> _GIVEN DATA_:
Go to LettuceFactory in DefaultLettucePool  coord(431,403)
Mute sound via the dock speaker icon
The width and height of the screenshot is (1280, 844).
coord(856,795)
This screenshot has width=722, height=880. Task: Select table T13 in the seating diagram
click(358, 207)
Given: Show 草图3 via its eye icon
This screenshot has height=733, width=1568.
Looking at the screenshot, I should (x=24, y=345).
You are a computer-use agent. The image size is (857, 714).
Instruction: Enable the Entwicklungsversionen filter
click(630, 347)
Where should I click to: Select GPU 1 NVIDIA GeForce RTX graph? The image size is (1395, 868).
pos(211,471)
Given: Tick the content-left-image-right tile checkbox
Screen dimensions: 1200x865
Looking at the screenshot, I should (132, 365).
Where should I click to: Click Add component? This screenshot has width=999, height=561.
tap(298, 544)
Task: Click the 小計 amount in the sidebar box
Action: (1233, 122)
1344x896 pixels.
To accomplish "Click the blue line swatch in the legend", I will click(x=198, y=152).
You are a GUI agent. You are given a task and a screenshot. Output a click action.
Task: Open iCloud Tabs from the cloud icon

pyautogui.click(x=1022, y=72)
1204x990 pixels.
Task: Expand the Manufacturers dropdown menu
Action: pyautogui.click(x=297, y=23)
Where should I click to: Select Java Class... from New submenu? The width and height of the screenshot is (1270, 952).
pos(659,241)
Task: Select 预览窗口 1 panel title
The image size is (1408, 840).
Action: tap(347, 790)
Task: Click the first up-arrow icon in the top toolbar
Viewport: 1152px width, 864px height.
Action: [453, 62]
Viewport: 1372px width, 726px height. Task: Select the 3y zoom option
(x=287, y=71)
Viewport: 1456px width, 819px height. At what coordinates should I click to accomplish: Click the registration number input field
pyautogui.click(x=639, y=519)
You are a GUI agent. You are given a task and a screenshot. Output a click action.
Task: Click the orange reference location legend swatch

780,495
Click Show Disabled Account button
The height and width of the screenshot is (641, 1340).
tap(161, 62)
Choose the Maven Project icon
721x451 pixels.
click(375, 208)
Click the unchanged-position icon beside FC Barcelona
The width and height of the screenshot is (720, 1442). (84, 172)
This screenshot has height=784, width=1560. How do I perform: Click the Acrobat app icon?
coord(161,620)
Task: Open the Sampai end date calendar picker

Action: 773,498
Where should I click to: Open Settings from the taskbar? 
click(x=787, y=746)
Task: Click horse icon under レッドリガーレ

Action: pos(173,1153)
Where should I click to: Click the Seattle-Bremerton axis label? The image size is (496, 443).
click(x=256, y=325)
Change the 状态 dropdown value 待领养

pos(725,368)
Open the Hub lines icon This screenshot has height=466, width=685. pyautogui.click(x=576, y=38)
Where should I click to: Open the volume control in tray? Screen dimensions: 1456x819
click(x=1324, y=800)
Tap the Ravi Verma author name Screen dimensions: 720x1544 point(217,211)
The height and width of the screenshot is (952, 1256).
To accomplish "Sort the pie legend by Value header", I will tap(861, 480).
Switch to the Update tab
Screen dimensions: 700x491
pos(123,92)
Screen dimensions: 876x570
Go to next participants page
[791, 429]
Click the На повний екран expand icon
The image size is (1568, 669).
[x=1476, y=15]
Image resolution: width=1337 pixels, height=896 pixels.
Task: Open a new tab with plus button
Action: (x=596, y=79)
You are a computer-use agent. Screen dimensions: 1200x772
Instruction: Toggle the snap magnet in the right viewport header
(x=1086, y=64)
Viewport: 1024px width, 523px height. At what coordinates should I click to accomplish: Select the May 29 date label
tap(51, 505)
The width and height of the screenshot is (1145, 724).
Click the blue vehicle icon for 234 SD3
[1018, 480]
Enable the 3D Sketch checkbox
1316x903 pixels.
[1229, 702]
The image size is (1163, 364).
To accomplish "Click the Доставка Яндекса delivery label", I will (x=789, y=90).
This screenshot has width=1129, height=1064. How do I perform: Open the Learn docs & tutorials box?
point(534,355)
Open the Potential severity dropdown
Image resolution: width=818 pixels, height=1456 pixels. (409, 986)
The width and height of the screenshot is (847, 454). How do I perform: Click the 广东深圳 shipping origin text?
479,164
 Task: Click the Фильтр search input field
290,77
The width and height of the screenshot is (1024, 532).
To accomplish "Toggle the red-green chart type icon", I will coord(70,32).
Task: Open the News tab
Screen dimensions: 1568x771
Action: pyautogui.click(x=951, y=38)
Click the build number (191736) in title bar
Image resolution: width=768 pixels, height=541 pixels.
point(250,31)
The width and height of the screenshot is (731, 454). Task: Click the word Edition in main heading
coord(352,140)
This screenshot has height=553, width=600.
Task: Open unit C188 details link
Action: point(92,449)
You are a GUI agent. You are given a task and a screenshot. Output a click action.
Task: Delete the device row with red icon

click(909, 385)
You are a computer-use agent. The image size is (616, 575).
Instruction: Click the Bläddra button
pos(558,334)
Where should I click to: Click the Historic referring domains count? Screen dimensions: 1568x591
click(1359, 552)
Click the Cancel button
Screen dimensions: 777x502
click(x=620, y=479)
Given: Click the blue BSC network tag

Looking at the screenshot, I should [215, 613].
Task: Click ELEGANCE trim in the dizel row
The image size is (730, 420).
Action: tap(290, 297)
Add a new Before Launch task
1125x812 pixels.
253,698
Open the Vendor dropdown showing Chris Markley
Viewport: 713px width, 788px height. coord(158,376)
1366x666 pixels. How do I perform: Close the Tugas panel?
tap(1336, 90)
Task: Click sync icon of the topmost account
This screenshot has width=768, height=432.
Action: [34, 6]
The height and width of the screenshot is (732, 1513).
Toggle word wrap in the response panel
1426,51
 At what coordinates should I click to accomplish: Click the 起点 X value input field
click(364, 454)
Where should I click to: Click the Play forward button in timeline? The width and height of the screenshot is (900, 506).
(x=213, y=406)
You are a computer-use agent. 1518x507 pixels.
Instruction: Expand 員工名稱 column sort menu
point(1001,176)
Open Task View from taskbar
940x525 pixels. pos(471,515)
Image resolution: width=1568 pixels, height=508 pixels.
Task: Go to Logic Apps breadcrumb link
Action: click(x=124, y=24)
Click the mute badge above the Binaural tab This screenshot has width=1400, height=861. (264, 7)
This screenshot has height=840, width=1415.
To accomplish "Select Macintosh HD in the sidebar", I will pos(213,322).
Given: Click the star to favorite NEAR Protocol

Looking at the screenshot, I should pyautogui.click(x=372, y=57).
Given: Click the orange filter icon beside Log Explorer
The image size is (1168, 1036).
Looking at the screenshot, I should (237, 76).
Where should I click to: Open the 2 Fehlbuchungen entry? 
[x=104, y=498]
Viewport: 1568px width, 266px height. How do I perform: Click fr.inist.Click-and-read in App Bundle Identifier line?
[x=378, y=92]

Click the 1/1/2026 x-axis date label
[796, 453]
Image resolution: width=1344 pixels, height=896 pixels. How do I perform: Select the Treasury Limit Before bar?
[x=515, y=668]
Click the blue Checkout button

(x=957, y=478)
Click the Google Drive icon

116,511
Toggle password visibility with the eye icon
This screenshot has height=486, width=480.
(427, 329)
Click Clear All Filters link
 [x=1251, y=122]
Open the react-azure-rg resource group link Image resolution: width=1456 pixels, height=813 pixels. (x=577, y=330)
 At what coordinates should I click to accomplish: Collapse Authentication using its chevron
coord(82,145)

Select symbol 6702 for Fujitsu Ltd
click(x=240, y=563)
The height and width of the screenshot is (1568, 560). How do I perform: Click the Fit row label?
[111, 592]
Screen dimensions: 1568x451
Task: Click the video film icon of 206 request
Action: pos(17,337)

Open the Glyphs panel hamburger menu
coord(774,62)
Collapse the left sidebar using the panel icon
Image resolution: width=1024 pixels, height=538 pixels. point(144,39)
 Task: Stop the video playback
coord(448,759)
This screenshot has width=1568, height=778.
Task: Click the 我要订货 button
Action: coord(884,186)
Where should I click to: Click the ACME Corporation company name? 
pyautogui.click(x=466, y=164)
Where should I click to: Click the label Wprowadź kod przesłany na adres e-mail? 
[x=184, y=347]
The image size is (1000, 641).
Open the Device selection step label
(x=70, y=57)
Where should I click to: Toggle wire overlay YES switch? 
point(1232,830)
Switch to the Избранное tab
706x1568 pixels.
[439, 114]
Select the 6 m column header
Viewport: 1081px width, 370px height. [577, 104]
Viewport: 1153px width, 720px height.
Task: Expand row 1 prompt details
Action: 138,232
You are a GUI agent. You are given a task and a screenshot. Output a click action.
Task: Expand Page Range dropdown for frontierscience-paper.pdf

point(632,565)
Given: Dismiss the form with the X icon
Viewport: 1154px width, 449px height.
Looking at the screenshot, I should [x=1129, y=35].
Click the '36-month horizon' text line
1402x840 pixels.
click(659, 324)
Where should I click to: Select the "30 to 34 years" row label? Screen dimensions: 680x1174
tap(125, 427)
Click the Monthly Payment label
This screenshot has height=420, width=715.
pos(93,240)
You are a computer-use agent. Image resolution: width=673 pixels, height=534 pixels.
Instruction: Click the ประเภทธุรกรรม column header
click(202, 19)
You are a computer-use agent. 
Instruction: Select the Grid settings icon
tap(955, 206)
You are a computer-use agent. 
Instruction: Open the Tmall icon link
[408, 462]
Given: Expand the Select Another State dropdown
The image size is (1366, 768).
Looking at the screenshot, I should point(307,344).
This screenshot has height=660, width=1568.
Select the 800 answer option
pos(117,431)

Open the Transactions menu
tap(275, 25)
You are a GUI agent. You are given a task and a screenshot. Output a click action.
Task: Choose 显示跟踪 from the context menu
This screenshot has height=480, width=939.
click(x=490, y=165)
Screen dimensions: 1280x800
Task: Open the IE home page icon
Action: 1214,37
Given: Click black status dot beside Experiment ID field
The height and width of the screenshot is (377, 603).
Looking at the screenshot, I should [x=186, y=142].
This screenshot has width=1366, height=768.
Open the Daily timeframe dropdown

> _EXERCISE GOAL_: Set down, word for word, the lines of the material above, from its very first line through the line that contains "Looking at the screenshot, I should (132, 365).", with both of those lines included.

> _RESPONSE_:
Go to LettuceFactory in DefaultLettucePool  coord(431,403)
Mute sound via the dock speaker icon
The width and height of the screenshot is (1280, 844).
coord(856,795)
This screenshot has width=722, height=880. Task: Select table T13 in the seating diagram
click(358, 207)
Given: Show 草图3 via its eye icon
This screenshot has height=733, width=1568.
Looking at the screenshot, I should (x=24, y=345).
You are a computer-use agent. The image size is (857, 714).
Instruction: Enable the Entwicklungsversionen filter
click(630, 347)
Where should I click to: Select GPU 1 NVIDIA GeForce RTX graph? The image size is (1395, 868).
pos(211,471)
Given: Tick the content-left-image-right tile checkbox
Screen dimensions: 1200x865
Looking at the screenshot, I should (132, 365).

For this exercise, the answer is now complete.